What the task asks: Please repeat back the items from the line containing "At what coordinates" through the line containing "Instruction: Click the 1.0 y-axis tick label", both included, and leave the pictures out.

Data provided:
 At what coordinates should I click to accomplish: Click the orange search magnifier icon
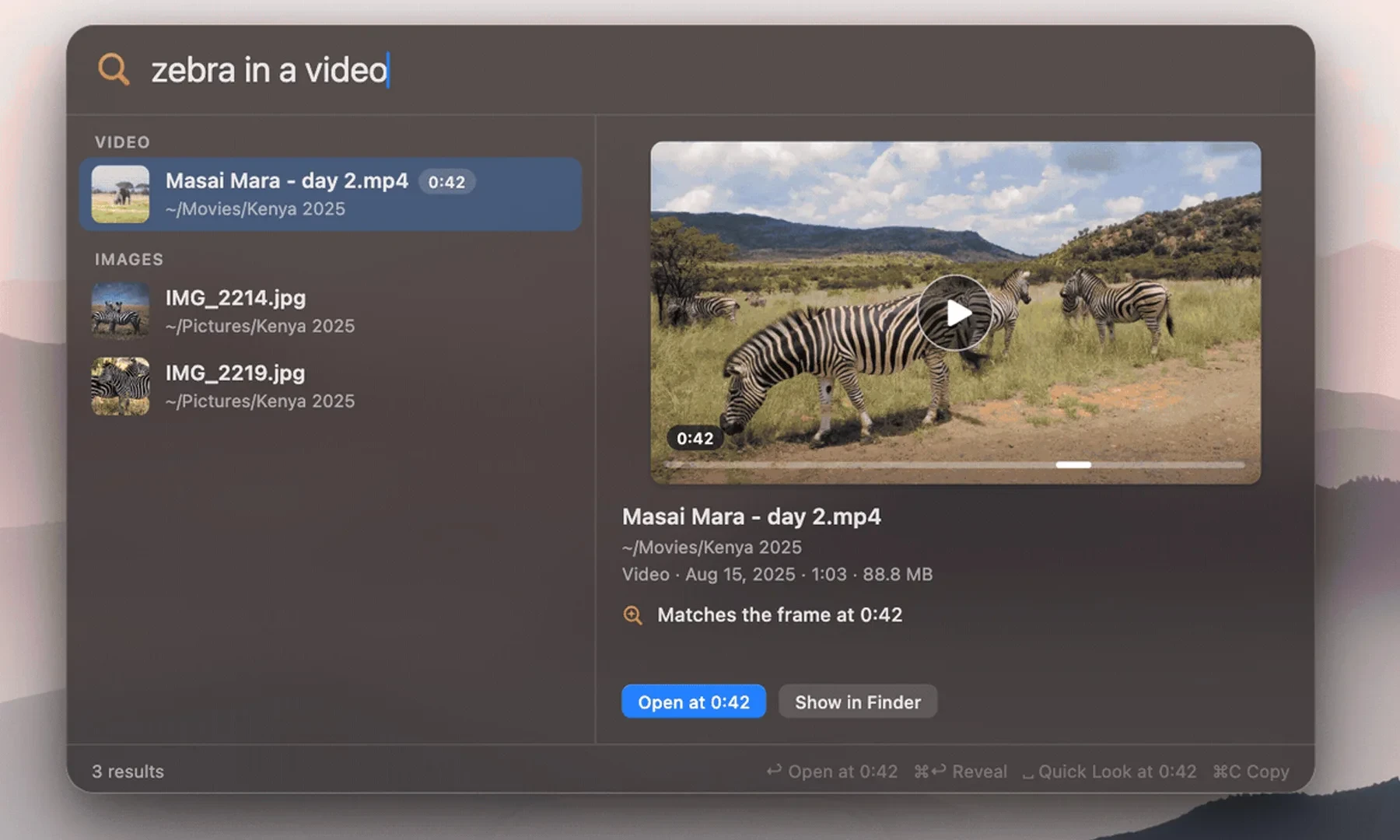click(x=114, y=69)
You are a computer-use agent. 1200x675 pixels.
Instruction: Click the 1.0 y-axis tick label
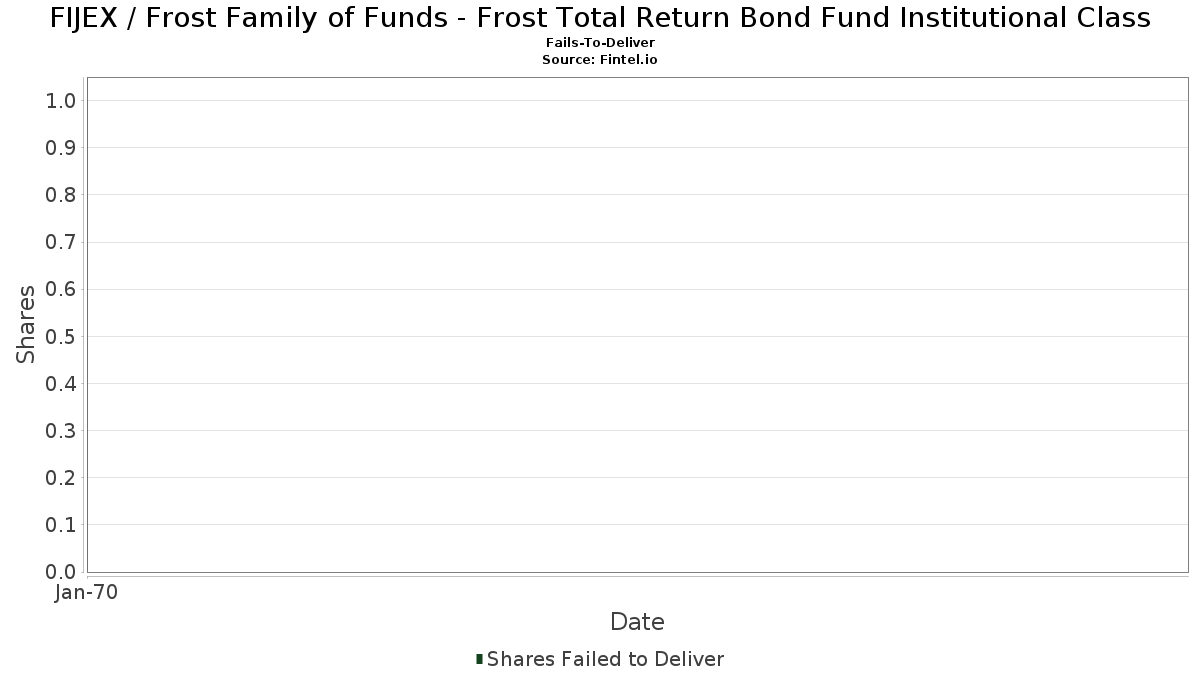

--

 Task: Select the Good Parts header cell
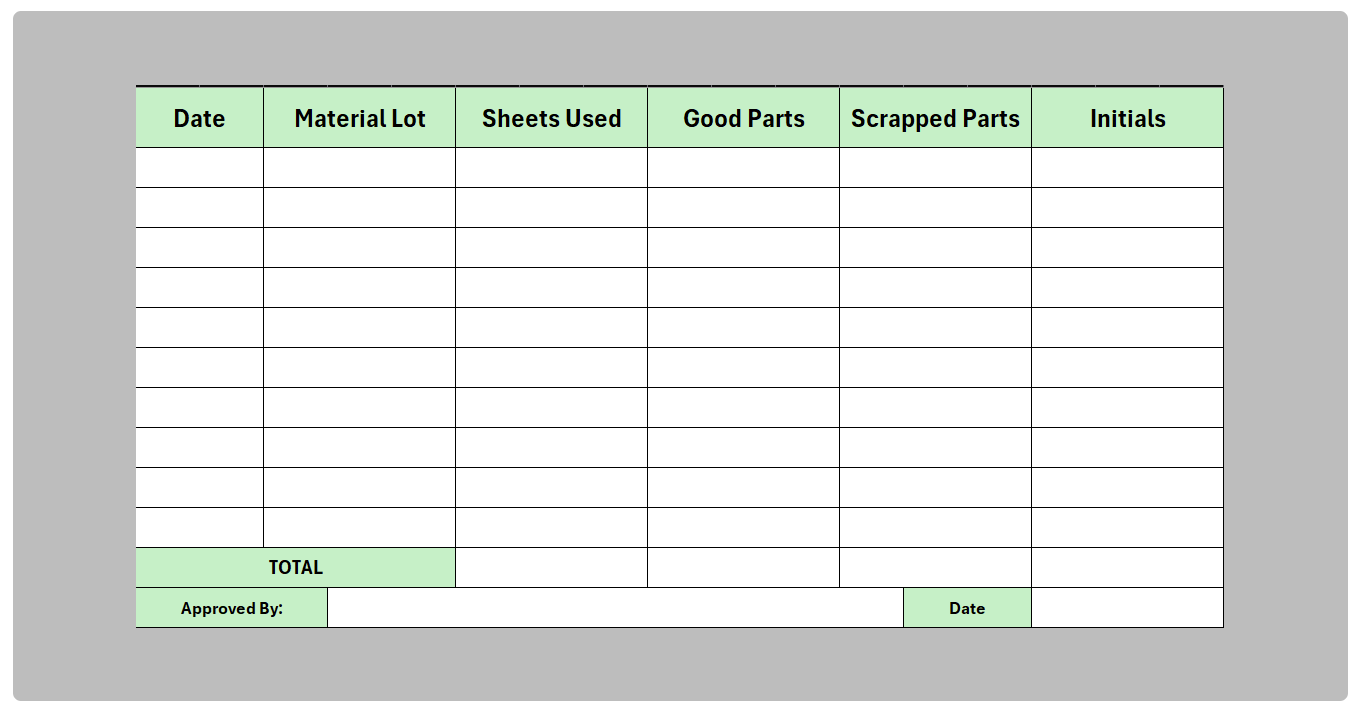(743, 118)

---

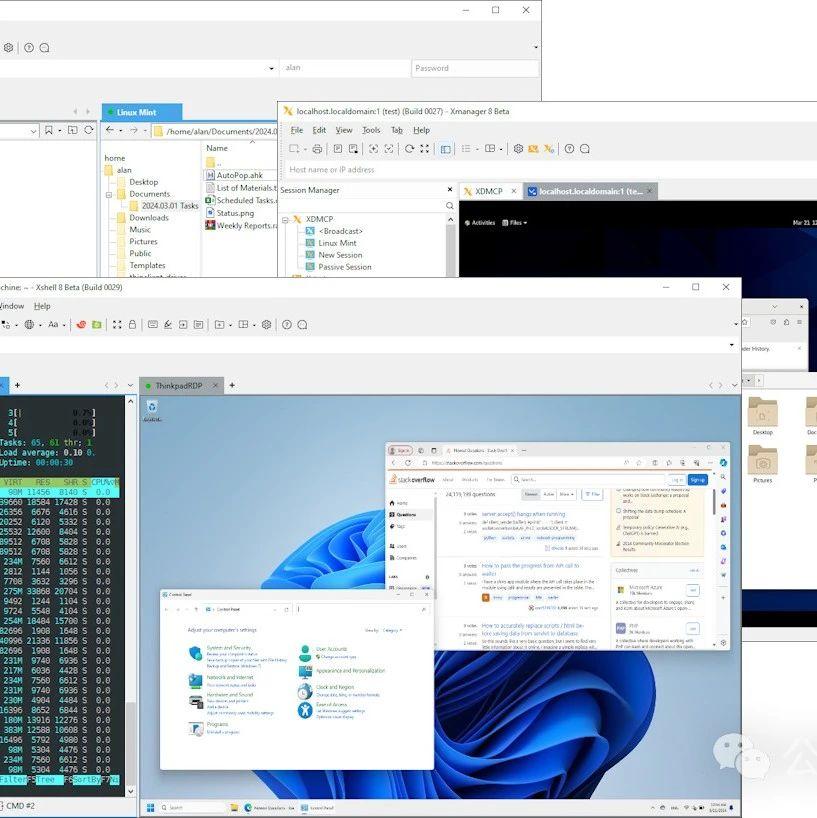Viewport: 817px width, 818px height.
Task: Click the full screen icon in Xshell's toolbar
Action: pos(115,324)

Solution:
 At what coordinates should I click to accomplish: Click the orange search magnifier icon
click(x=114, y=69)
You are a computer-use agent. 1200x675 pixels.
Instruction: Click the 1.0 y-axis tick label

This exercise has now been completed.